▸ **WHAT TO DO**:
a) In the passage on Tahl's death, repeat the stretch from "Qui-Gon and Obi-Wan" through "and not death.".
b) In the passage on Tahl's death, whom does the Jedi Council send to assist Obi-Wan?

— Start READING TEXT —

Qui-Gon and Obi-Wan desperately search the entire planet for Tahl. When they do discover her, they are too late; Tahl dies by Qui-Gon's side. Grief-stricken, Qui-Gon goes into a rage and prepares to kill those who are responsible for her death. Disturbed over Qui-Gon's call to vengeance, the Jedi Council sends Mace Windu and Tahl's apprentice, Bant, to assist Obi-Wan in both the investigation and the containment of Qui-Gon's rage. Although Qui-Gon nearly gives in to his revenge, he manages to bring the people responsible to justice, and not death.

Tahl's death would plague Qui-Gon for several years, although he quickly returned to the line of duty less than a year after the New Apsolon crisis.

— End READING TEXT —
— Start RECORDS PROVIDED —

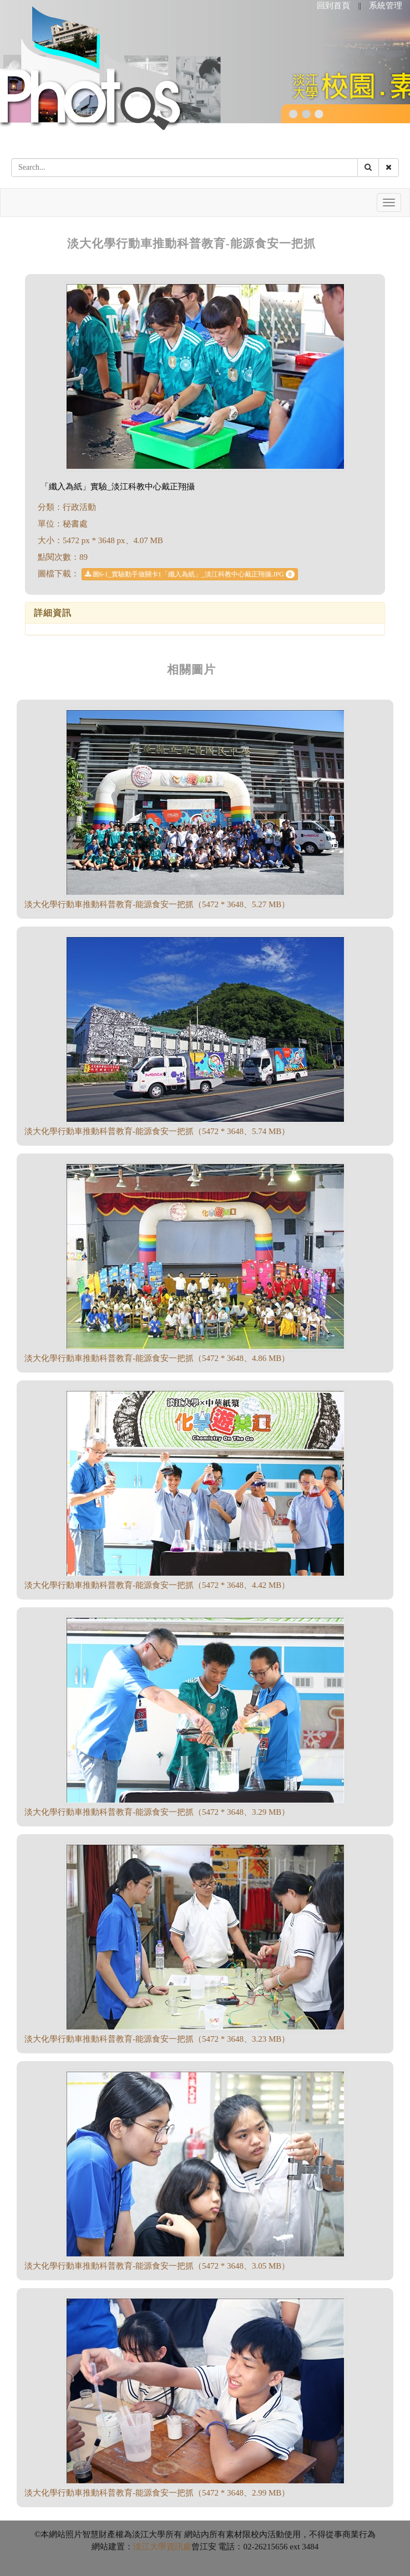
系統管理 (385, 5)
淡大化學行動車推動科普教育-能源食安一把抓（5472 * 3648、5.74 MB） (157, 1131)
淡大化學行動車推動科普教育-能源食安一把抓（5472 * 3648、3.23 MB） (157, 2039)
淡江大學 (149, 2546)
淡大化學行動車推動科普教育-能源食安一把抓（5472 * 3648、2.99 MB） (157, 2492)
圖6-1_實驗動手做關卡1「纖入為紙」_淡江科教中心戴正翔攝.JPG (190, 574)
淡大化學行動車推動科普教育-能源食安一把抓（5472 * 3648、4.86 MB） (157, 1358)
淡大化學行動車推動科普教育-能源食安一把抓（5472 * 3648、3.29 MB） (157, 1812)
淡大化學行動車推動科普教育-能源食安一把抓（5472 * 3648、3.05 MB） (157, 2265)
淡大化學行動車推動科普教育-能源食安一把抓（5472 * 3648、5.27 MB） (157, 904)
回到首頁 (333, 5)
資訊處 (178, 2546)
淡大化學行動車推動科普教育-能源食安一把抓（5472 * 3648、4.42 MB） (157, 1585)
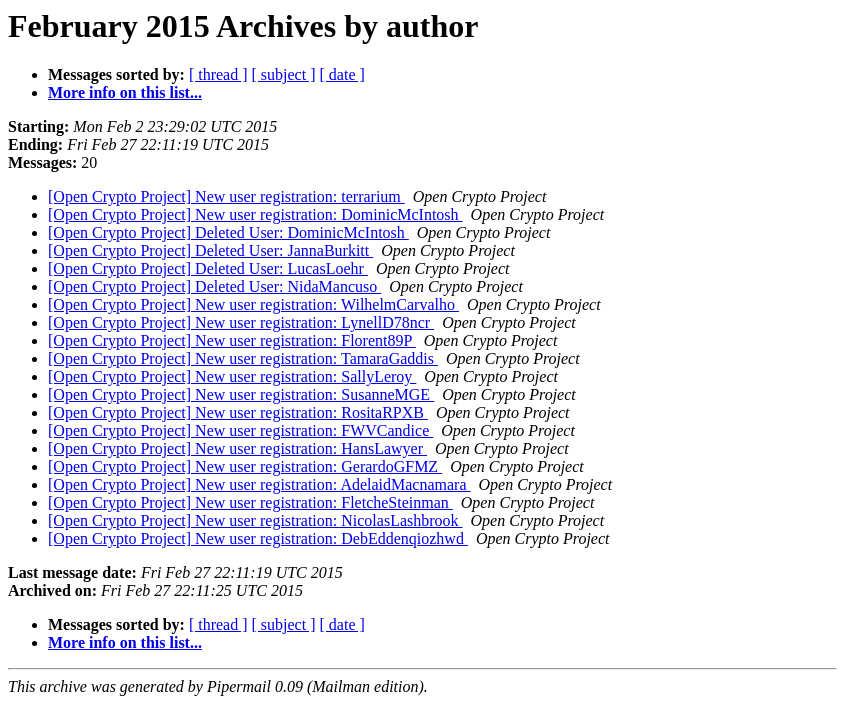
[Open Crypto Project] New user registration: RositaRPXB (238, 412)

— End RECORDS PROVIDED —

▸ **RESPONSE LIST**:
a)
Qui-Gon and Obi-Wan desperately search the entire planet for Tahl. When they do discover her, they are too late; Tahl dies by Qui-Gon's side. Grief-stricken, Qui-Gon goes into a rage and prepares to kill those who are responsible for her death. Disturbed over Qui-Gon's call to vengeance, the Jedi Council sends Mace Windu and Tahl's apprentice, Bant, to assist Obi-Wan in both the investigation and the containment of Qui-Gon's rage. Although Qui-Gon nearly gives in to his revenge, he manages to bring the people responsible to justice, and not death.

b) Mace Windu and Tahl's apprentice, Bant.